### PROMPT
Render the data from its first line through the line containing "pyautogui.click(x=392, y=150)" as a JSON list of strings, one string per line and no blank lines.

[Start RECORDS TO PROCESS]

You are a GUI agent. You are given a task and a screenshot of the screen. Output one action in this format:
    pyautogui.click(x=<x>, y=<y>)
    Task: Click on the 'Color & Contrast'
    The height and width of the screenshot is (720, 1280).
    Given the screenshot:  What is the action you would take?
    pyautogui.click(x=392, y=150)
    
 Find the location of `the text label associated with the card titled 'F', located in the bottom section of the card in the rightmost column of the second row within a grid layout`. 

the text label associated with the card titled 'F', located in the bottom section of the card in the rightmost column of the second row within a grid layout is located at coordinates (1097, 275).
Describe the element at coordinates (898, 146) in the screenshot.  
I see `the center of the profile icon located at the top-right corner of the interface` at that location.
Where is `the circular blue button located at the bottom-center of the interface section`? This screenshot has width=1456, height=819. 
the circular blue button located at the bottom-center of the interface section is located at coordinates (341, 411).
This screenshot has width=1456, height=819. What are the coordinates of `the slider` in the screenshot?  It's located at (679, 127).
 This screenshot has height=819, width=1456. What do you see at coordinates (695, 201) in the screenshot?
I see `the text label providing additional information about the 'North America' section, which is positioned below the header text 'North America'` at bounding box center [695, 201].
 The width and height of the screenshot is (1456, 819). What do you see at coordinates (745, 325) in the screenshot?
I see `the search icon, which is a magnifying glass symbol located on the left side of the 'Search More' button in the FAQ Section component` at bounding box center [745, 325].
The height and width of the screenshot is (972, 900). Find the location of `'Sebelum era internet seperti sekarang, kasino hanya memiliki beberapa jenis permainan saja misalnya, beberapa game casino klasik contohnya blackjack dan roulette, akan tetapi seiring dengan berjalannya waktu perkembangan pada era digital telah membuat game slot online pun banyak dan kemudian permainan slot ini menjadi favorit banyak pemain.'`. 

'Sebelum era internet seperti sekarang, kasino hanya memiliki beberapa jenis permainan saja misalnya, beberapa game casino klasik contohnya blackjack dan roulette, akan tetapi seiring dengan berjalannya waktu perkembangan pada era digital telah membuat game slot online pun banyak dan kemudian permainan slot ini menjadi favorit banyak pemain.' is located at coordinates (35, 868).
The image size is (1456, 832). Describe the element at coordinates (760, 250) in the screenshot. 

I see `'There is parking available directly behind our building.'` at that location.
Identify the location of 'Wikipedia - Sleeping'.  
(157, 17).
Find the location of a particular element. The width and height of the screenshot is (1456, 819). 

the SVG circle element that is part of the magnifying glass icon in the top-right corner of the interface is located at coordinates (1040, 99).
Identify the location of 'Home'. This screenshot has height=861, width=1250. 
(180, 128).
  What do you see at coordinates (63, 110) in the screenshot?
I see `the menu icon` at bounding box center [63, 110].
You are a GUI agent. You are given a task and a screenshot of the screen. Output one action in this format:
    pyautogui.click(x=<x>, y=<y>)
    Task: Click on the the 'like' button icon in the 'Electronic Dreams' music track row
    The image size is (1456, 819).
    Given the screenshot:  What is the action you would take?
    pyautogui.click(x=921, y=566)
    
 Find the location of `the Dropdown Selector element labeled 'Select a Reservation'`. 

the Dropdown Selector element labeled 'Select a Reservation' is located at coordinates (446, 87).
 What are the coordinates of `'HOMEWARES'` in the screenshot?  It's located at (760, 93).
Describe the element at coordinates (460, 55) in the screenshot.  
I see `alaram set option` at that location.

[End RECORDS TO PROCESS]

### TASK RESPONSE
[
  "You are a GUI agent. You are given a task and a screenshot of the screen. Output one action in this format:",
  "    pyautogui.click(x=<x>, y=<y>)",
  "    Task: Click on the 'Color & Contrast'",
  "    The height and width of the screenshot is (720, 1280).",
  "    Given the screenshot:  What is the action you would take?",
  "    pyautogui.click(x=392, y=150)"
]